By MORDECAI SPECKTOR
In the local music scene, and beyond, Adi Yeshaya has earned a reputation as a talented composer, arranger and pianist. For a dozen years, he was the house arranger for the late Whitney Houston. He sometimes toured with Houston and accompanied her on TV appearances.
Yeshaya also contributed arrangements to three albums by the Queen of Soul, Aretha Franklin. Burt Bacharach commissioned him to write an arrangement for Italian singer Karima Ammar, for an album Bacharach produced. And he wrote an orchestral arrangement for Lena Horne’s album Seasons of a Life.
The Israeli native also has arranging credits over nine seasons of The Voice, the NBC singing show. And then there’s his three years of doing string arrangements for Prince, from 2013 to just a couple of months prior to the famous artist’s untimely death, April 21, 2016.
Asked whether he ever met Prince, Yeshaya allowed that His Purple Highness usually was not in the studio.
“He was in one session and I was very, very impressed with him,” Yeshaya recalled, during a recent visit to the Jewish World offices. “Super articulate and very respectful, and it was a very productive session.
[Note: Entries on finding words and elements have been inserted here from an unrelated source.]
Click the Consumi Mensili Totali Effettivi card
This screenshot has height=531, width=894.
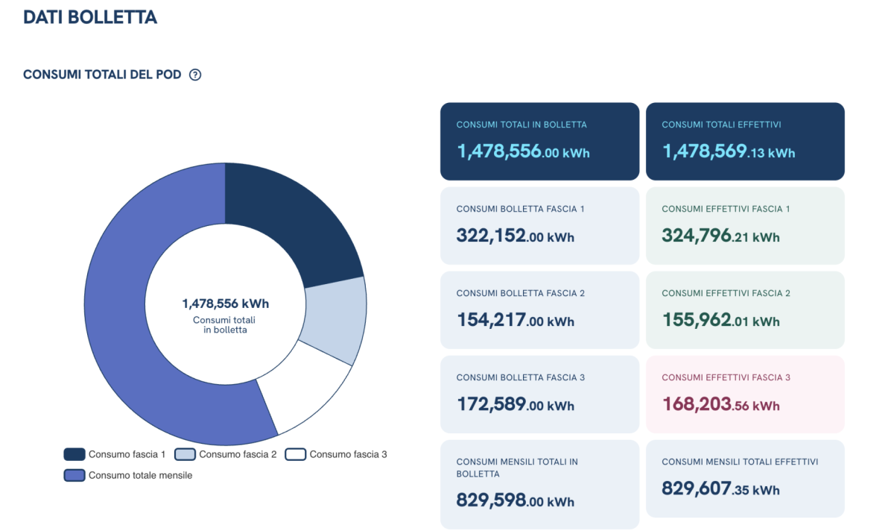tap(745, 479)
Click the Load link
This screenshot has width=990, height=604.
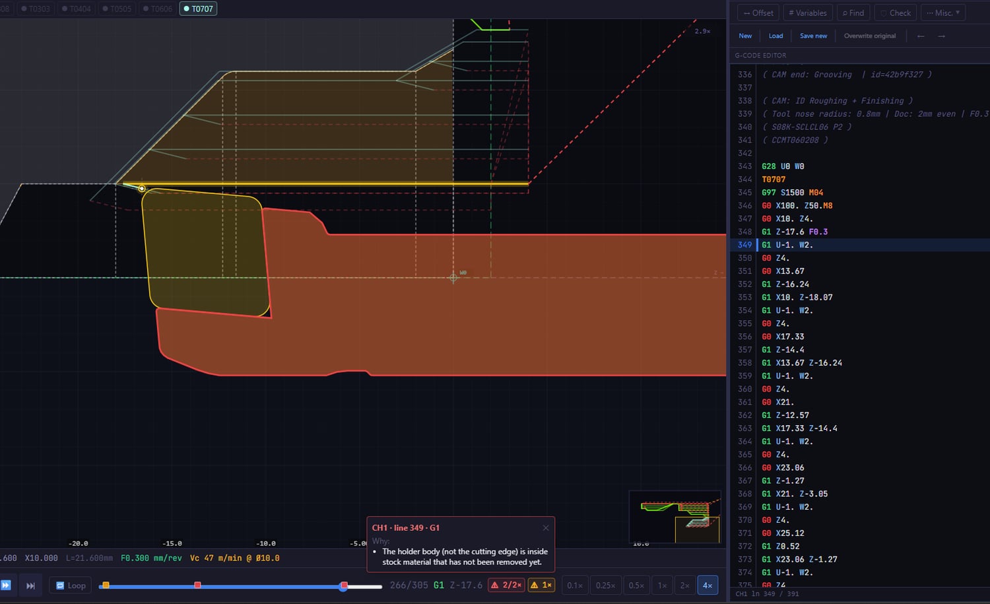(x=776, y=36)
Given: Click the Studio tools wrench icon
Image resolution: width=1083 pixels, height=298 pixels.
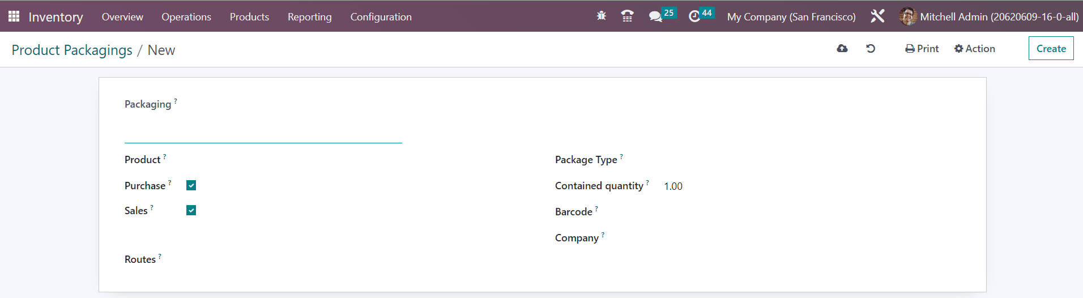Looking at the screenshot, I should 877,16.
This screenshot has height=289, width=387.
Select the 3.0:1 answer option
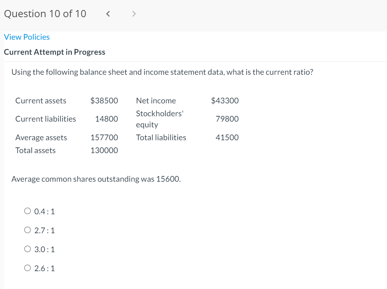[x=27, y=249]
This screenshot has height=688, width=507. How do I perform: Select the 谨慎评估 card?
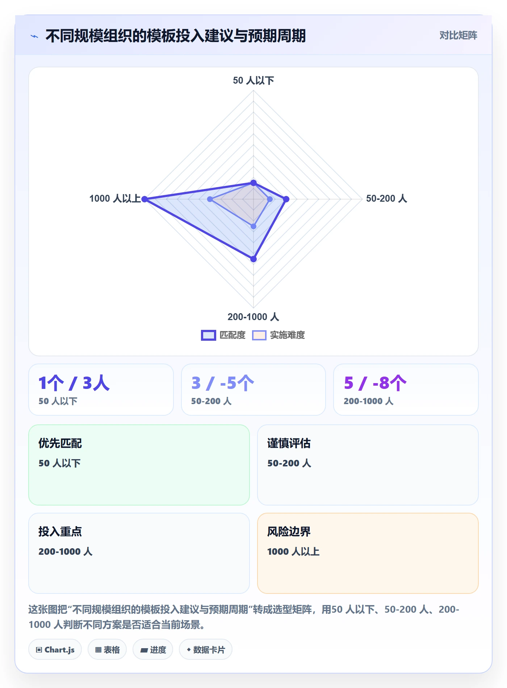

I think he was very happy with the results, because after that experience we were hired a lot for the next few years.”
Thinking back on those years, the personable, soft-spoken musician reflected, “I sort of lived a parallel life to what was happening in the ‘Minneapolis Sound.’ I was basically doing jazz and orchestration work all these years. I felt almost like a fish out of water when I first got called to work with [Prince]. It was only then that I discovered how much music there was there, and innovation that came from this town.”
Yeshaya arrived in Minneapolis in 1988. His wife, Beth Yeshaya, a jazz singer, is from here. They met at Berklee College of Music in Boston. Upon his arrival, Yeshaya found work as a freelance pianist and arranger, and leading big bands at the Dakota Jazz Club, which was then in St. Paul’s Bandana Square.
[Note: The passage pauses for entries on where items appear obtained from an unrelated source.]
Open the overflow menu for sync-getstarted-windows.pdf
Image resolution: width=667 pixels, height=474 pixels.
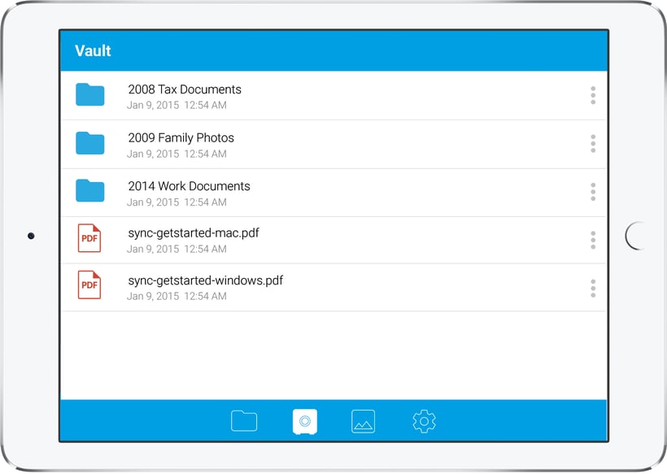pyautogui.click(x=593, y=285)
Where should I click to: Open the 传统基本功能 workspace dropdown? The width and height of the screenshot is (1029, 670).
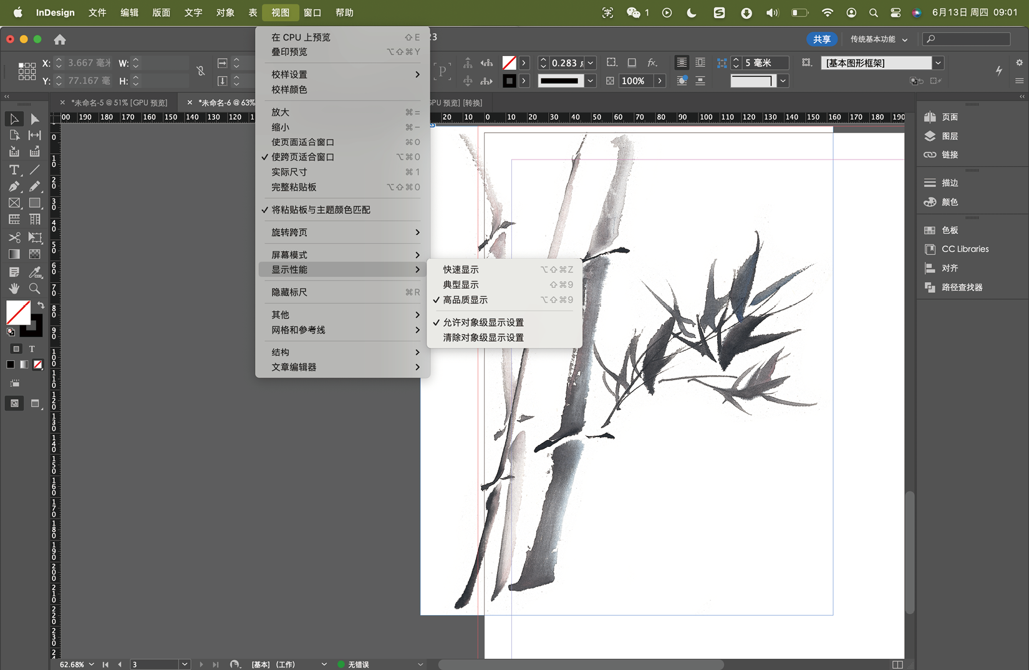click(x=878, y=39)
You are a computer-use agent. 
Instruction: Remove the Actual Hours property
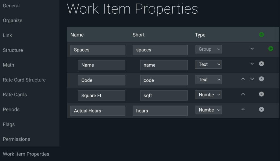[261, 110]
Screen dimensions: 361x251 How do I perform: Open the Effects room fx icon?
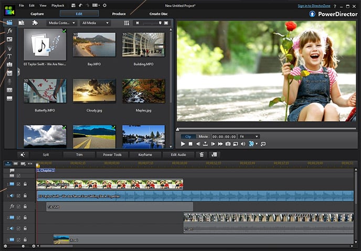pos(9,30)
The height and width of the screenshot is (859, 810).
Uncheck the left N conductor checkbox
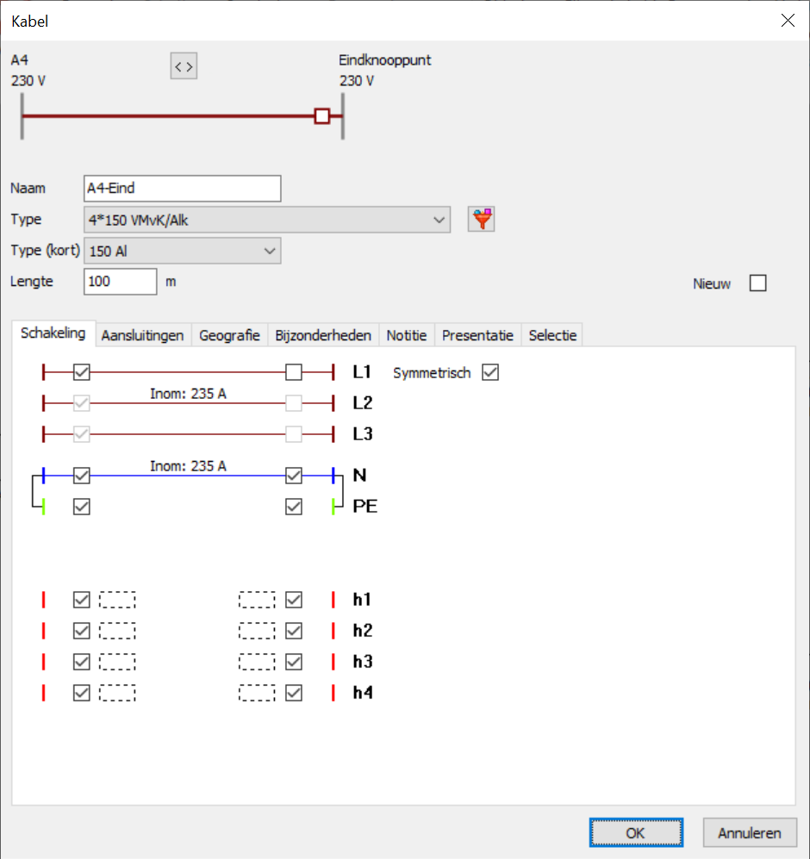[82, 475]
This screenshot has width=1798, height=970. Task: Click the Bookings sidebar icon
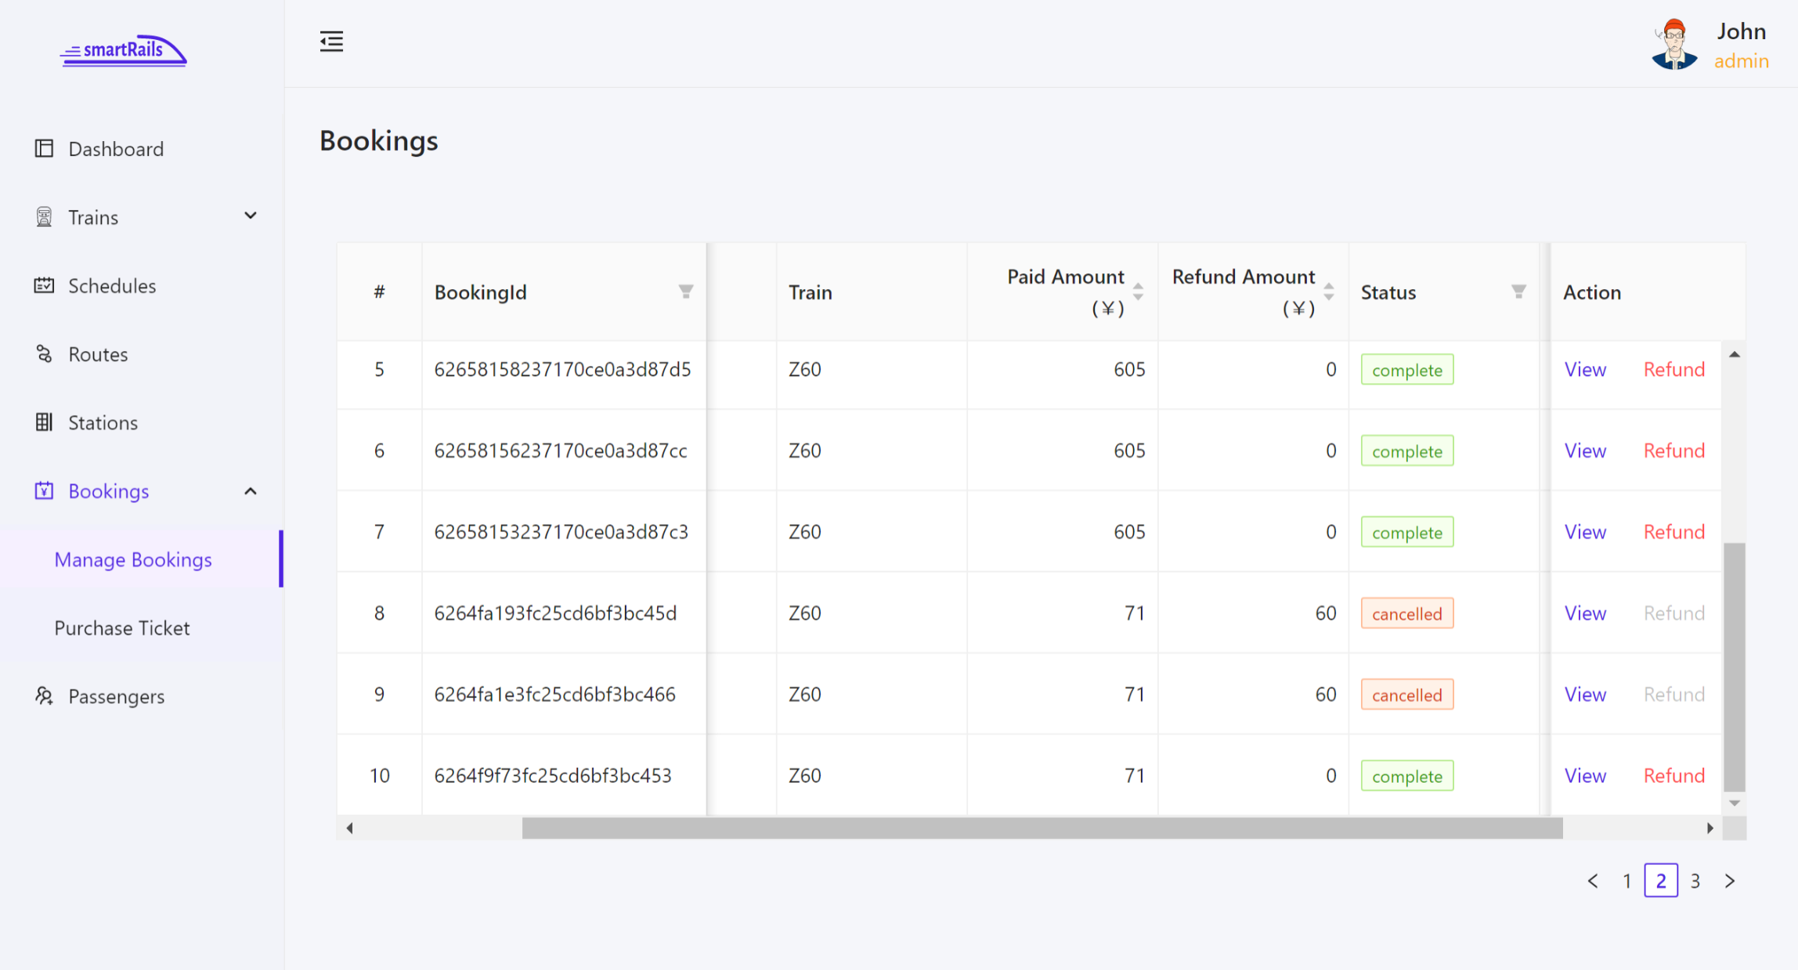coord(43,491)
Plunging further back in his biography, Yeshaya was raised on a moshav, a cooperative farm, south of Tel Aviv, near Rishon LeZion. His mother came to Israel from Bulgaria, after World War II. His father volunteered for the British army, was captured in Libya, and was a prisoner of war in Nazi Germany for four years.
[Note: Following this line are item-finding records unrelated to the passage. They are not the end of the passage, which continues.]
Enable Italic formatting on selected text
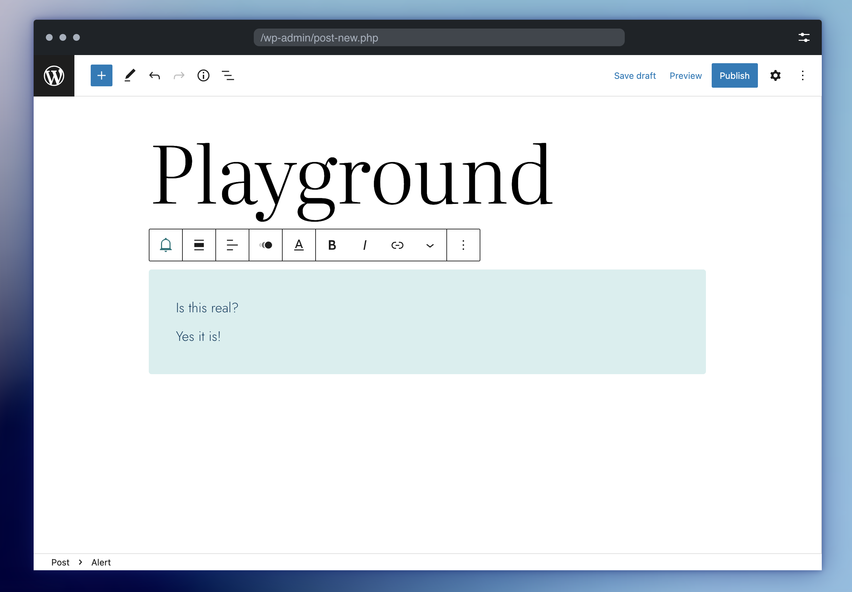This screenshot has height=592, width=852. (x=364, y=245)
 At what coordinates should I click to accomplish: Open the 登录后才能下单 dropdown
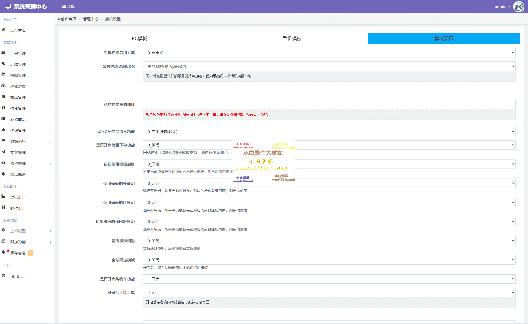tap(329, 293)
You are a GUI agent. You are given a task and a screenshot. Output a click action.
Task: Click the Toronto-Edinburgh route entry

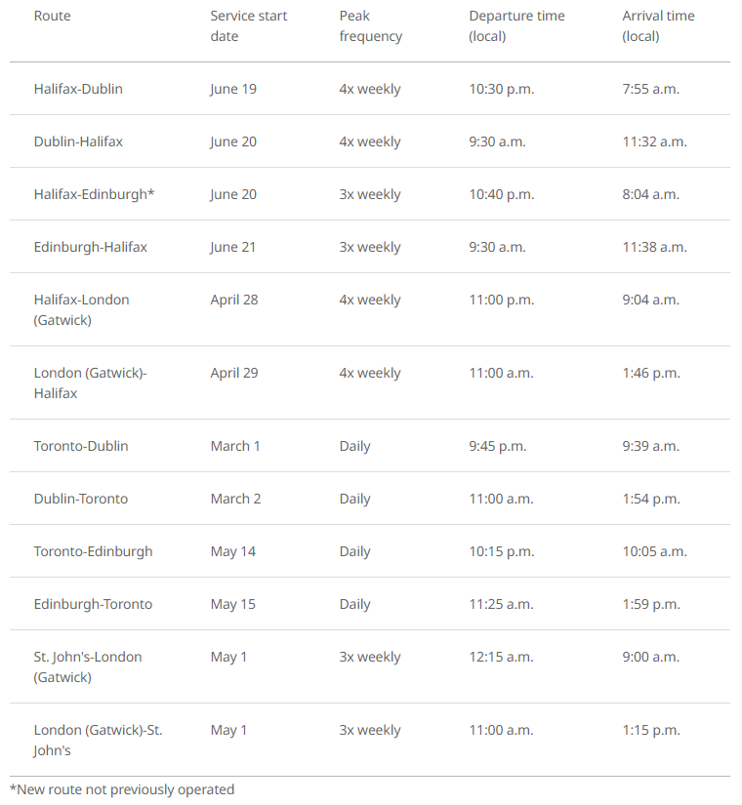coord(93,551)
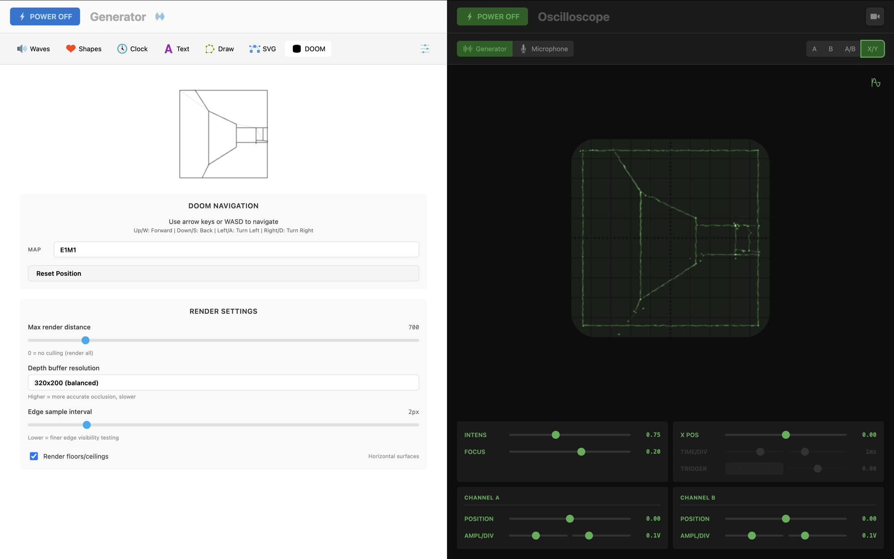Switch oscilloscope input to Microphone
894x559 pixels.
coord(544,49)
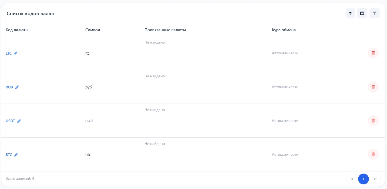
Task: Go to previous page with double-left arrow
Action: click(x=351, y=179)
As far as his musical career, Yeshaya said that when he was 13, “somebody hooked me up with Jimmy Smith,” the great jazz organist. The album, with arrangements by Lalo Schifrin, intrigued the budding musician, who had to figure out how to recreate the “super attractive” sounds he heard in the background.
“When I found out that was arranging, I had to create some kind of pathway to understand what arranging was and how you do that,” he recalled, about the musical role that he has pursued over the years.
In early June, Yeshaya, 58, celebrated the release of Shammer Jam, his second album as a leader, with a big band show at Crooners Lounge and Supper Club in Fridley. The performance featured many of the talented local musicians who played on the album.
The album begins with a song titled “First Snow,” a lush and lyrical number reminiscent of a Duke Ellington composition. The second track, the title song, is funky, with a swinging horn section performed by the stellar local players called the Hornheads. Yeshaya wrote all of the songs, with the exception of “It’s You or No One,” the Sammy Cahn and Jule Styne standard, on which he stretches out on piano.
A song titled “Karr Trip” is an homage to octogenarian tenor saxophonist Dave Karr, who is featured on the track. The senior sax man still has plenty of gas in the tank, so to speak.
And Yeshaya’s son, Ethan, 23, plays bass on one song. It’s a musical family: daughter Danit, 28, is a singer-songwriter; and 12-year-old son Eliot is a scientist and classical pianist, although his father says that he is not inclined to pursue music as a living. The Yeshayas live in Plymouth.
Regarding the new album, Shammer Jam, Yeshaya said that the project evolved over several years: “I thought to myself, I’m writing for so many people, I have a lot of music out there, but I don’t want to end up not knowing what I’m about musically, I want to start finding out.”
He started writing music for various ensembles and scheduling studio time. Eventually he had the songs that make up the album, which traverses various jazz genres.
“It was a good exercise… I had a lot of sonorities in my head that I felt like I had to express myself with. And once this is done, I have some ideas about new projects I want to put together that have a little more specific sound to them.”
Yeshaya, who is teaching courses on arranging, orchestration and composition at McNally Smith College of Music in St. Paul, mentioned that a future project likely will feature the Israeli music that he heard in his homeland, and will use both American and Israeli musicians.
His fans will eagerly await the results.